[Start of Attachment]

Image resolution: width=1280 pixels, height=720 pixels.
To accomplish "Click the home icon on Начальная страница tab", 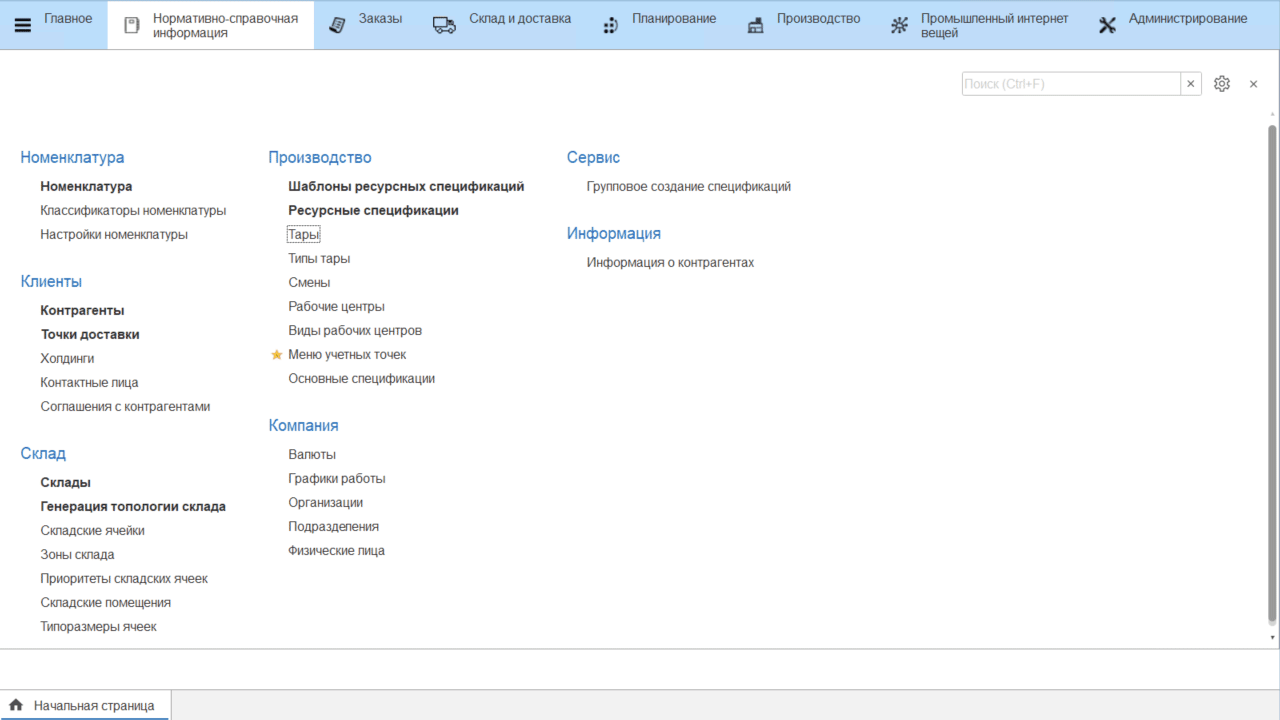I will (16, 705).
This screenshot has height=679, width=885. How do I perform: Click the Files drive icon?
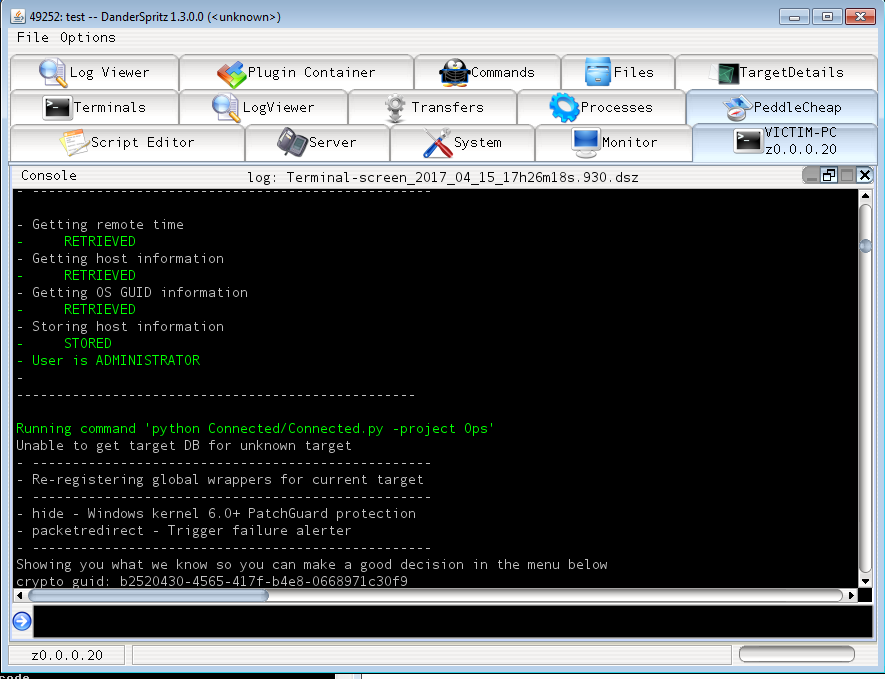tap(598, 72)
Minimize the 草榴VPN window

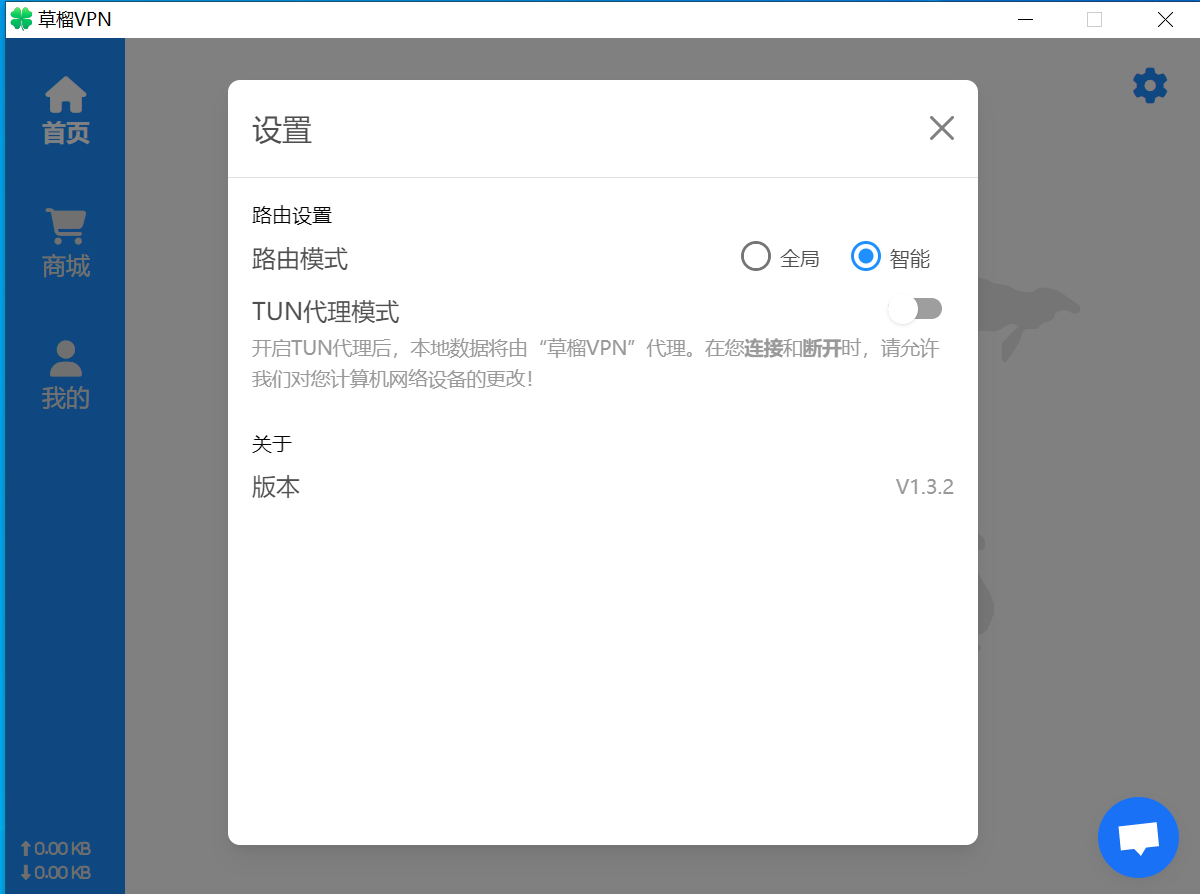click(x=1024, y=19)
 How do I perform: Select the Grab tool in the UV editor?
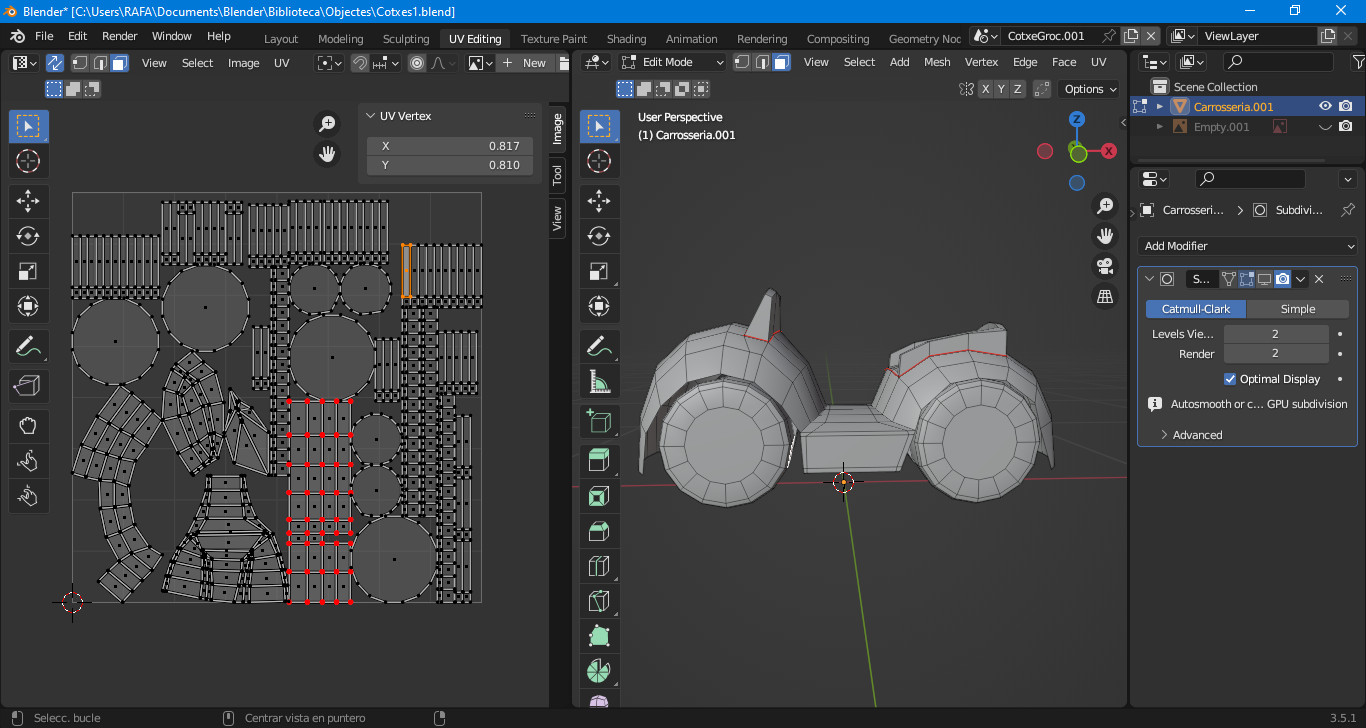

[End of Attachment]

*Problem statement*
Please copy exactly the lines from the one that contains "This screenshot has" through the last line of the listing above, leaving out the pictures.

*Solution for this task*
This screenshot has height=679, width=885. How do I perform: Click the Files drive icon?
tap(598, 72)
Minimize the 草榴VPN window

click(x=1024, y=19)
 How do I perform: Select the Grab tool in the UV editor?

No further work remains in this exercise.